Bullying in school is a serious matter – one made more challenging and complex with the rise of social media. I have been struck by the data produced by OSSE in its Youth Risk Behavior Survey that indicates the extraordinary prevalence of bullying in middle school, with a full third of students saying they had been bullied. The shockingly high rates of suicide ideation, as well as the fact that one in six students said they skipped school because they felt unsafe, are just some of the consequences. We also recognize that gay, lesbian, bisexual, and noncisgendered students are at a sharply greater risk for bullying.
Each public charter school has the status of a school district. Therefore, the primary focus on addressing bullying needs to be addressed at these schools. For this reason, we work closely with schools to provide them support where we can.
Every school is required to have a bullying prevention plan and we have worked closely with the Office of Human Rights to support our schools. I am pleased to report that every public charter has a compliant anti-bullying policy. We are aware that there is more that many schools can do and stand ready to further cooperate with OHR to provide supports to schools.
Our principal ongoing effort at the Public Charter School Board is to use the Community Complaint process to help us address bullying incidents.
Since 2011, the DC PCSB has refined a community complaints policy to address with care concerns or unresolved issues from parents, school staff, and other members of the community.
When a parent or community member reaches out to the Board with a complaint or concern, the primary goal is to ensure that the school has (a) followed its complaint process in order to address the parent; (b) is in compliance with its charter and charter agreement; and (c) has not violated any applicable laws.
When a parent or community member submits a complaint or a concern, a DC PCSB staff member will ask a series of questions to capture a detailed account of the issue.
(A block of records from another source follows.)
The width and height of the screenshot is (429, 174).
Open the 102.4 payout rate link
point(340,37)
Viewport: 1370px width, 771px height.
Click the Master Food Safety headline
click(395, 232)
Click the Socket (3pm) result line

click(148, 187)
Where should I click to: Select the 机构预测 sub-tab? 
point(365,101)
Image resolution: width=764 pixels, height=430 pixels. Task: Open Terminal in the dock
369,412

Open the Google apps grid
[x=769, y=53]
Within two business days, we will notify the school’s complaint point of contact and inform its designated board of trustees member of the complaint. Within five business days, the school must respond acknowledging receipt of the complaint and provide information about the steps taken to address the concern. Within seven business days, we will follow up with parents to inquire on the status of the complaint. If the complaint has not been resolved, we will contact the school for more information.
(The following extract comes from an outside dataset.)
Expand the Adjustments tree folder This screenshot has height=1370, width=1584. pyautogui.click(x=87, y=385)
In response to serious community complaints involving the violation of law or troubling data trends, we created a structured process for visiting schools outside of a high-stakes review. This often involves an unscheduled visit to determine whether there are systemic issues related to the complaint or data trend. Depending on the observation, we may conduct another visit or a series of visits, launch an audit, a quality site review or a high-stakes review.
We also monitor complaints for patterns. I can recall one instance where a pattern of low-level complaints regarding bullying on the school bus resulted in an investigation and review that ultimately resulted in the school losing its charter.
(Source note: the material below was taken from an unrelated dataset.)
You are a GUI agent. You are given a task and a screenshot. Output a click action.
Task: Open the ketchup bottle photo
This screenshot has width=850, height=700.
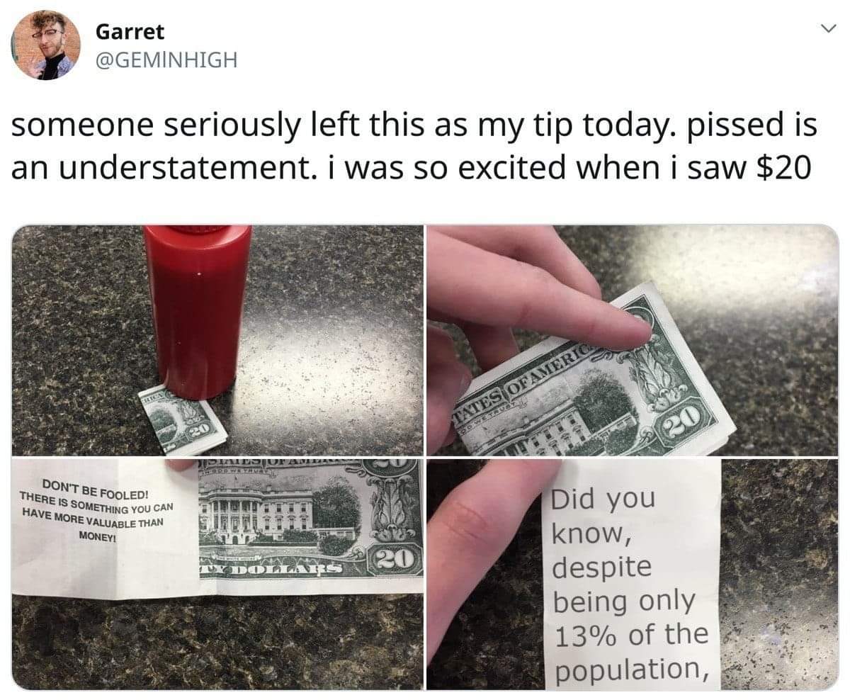(x=217, y=340)
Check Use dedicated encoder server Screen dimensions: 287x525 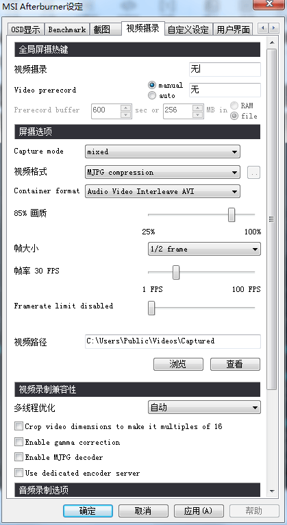coord(18,473)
I am pleased to report that we have witnessed large reductions in community complaints of bullying within the charter sector, over the years. In SY 2017-18, we recorded 27 complaints of bullying—a sharp decrease from the 72 complaints reported during SY 2014-15. I am pleased to report that this decline continues this year. By this time last year, we had received 15 bullying complaints; so far this year we have received just six.
In line with our transparency initiative, we publish parent complaint and key staff’s contact information for each charter school campus, on our website. As outlined in our community complaints policy, we will continue to monitor ongoing and/or incoming complaints and share the aggregate data with each school and its board of trustees at the midpoint and end of each school year.
As part of the Youth Suicide Prevention and School Climate Survey Amendment Act of 2016, teachers and principals are required to complete a program provided through the Department of Behavioral Health once every two years to help participants identify students who may have unmet behavioral health needs, refer students to appropriate services, and recognize the warning signs and risk factors for youth suicide. The training is also intended to assist schools in implementing best practices for suicide prevention, intervention, and postvention. We are pleased to report that 2,500 educators successfully completed these trainings, within the charter sector, prior to the start of the current academic year. The deadline for staff to complete the training this year is January 17. We continue to actively promote this training to our schools.
I appreciate the Council’s focus on school climate and culture and look forward to providing continued support to our public charter schools in their ability to proactively address issues pertaining to school student safety.
Thank you for the opportunity to testify. I am happy to answer any questions.